Requirement »
Continue the passage below about how NVIDIA's AI platforms are used across industries, picking up right after its last sentence.

Passage shown »
Using EGX, Buck said, the USPS will be able to process packages 10x faster with higher accuracy.
“We’re very excited to see a U.S. agency really leaning into AI. They have a cool problem, processing your mail as quickly as possible, and by working with NVIDIA they’re accelerating that work,” Buck said.
A Day in the Life of AI
Buck, known for creating the CUDA computing platform while still a Stanford student, detailed how NVIDIA’s technologies accelerate every step in the process of putting AI to work from data ingestion, to AI training, and, ultimately, deployment. The next step will be the creation of vertical AI platforms that experts in a wide variety of industries will be able to put to work fast, Buck said.
In healthcare, workers are being inundated with data. A typical radiology department views 8,000 images a day. Three papers per minute are published on the PubMed medical research hub, Buck said.
Buck detailed how the NVIDIA Clara software development kit uses a new generation of transfer learning models to help healthcare workers quickly adapt. It augments a pretrained model to tackle new tasks, such as looking for a particular kind of cancer, in minutes or hours, while using less training data.
Telecommunications is another industry that can benefit from AI as it races to adopt 5G wireless technology. Compared to today’s 4G networks, 5G allows you to download an entire season of “Stranger Things” in just three minutes on a mobile device, compared to three hours. 5G is more responsive, with 1 millisecond of latency, versus 10 milliseconds for 4G. It’s ultra-reliable.
“It is a revolution, and I don’t use that word lightly,” Buck said. “It gives us the opportunity to send enormous streams of data and respond in real time,” Buck said.
To help telcos and their customers make the most of 5Gs, NVIDIA last month launched the NVIDIA EGX Edge Supercomputing platform. Scalable and secure, these servers pack as many as four NVIDIA CUDA Tensor Core GPUs.
Smart cities can benefit from EGX, too.
Running NVIDIA’s Metropolis Internet of Things application framework as part of a pilot program, public safety officials in Dubuque, Iowa, picked out a vehicle driving the wrong way onto a freeway.
Of course, NVIDIA is working to help make cars smarter — safer — too. NVIDIA’s DRIVE autonomous vehicle platform spans everything from cars to trucks to robotaxis to industrial vehicles.
To enable safe development and deployment, NVIDIA built an end-to-end workflow to develop autonomous vehicles, including systems for collecting data, curating it, labeling it, training AI, replaying it and using it to simulate the performance of new systems in all kinds of scenarios.

Study material »

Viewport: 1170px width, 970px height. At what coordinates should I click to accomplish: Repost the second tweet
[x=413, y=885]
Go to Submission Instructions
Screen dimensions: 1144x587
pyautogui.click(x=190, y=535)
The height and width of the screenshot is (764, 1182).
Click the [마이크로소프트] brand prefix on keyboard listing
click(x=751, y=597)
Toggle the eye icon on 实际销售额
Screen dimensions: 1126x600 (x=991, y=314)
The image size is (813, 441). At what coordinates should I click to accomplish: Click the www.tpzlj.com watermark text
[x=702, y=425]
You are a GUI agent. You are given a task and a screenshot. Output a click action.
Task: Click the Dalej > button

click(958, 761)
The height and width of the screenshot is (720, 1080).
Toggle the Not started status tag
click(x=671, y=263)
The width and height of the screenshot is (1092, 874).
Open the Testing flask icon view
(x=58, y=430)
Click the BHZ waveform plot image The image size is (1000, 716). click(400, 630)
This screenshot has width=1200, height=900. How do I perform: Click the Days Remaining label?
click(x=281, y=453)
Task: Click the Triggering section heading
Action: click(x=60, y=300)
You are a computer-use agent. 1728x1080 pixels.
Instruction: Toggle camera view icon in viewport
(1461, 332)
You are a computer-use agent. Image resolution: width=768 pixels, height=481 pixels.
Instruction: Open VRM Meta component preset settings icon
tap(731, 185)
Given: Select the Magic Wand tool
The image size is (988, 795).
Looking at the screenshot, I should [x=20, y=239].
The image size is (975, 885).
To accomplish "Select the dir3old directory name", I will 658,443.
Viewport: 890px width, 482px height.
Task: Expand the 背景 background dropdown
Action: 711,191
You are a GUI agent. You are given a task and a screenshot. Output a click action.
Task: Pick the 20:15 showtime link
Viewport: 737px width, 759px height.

Expected answer »
“This is a much more deeper, richer stack than just traditional inference and training,” Buck said.
Lastly, robots are another area where NVIDIA is building tools that are unleashing a new wave of innovation. In the past, robots were very good at repetitive tasks. The future of robots, however, “is all about interaction,” Buck said.
These new generation of robots are being put to work in retail, agriculture and the food delivery business — slated to grow to $100 billion by 2025.
To enable all this, NVIDIA built Jetson, an end-to-end robotics platform that lets companies deploy new kinds of robots more quickly. It includes a complete software stack built onto a range of powerful SoCs, starting with the $99 Jetson Nano.
“This is going to be an exciting time for robotics,” Buck said.
It’s yet another example of how NVIDIA is bringing AI to vertical industries, with NVIDIA Clara for healthcare, NVIDIA Metropolis for smart cities and retail, NVIDIA DRIVE for autonomous vehicles, NVIDIA Omniverse for design and media, and NVIDIA Aerial for telcos.
“What’s going to take it to the next level is vertical platforms that allow the healthcare data scientist or smart city engineer to get access to this technology” Buck said.
It’s an effort that extends to help with workforce training through NVIDIA’s Deep Learning Institute. The DLI has just added 12 new courses, it’s already trained more than 180,000 AI workers. And it’s available to individuals, teams and universities.
“My goal and my mission is to help put AI to work not just to do amazing demos, but to help industries move to adopt AI,” Buck said.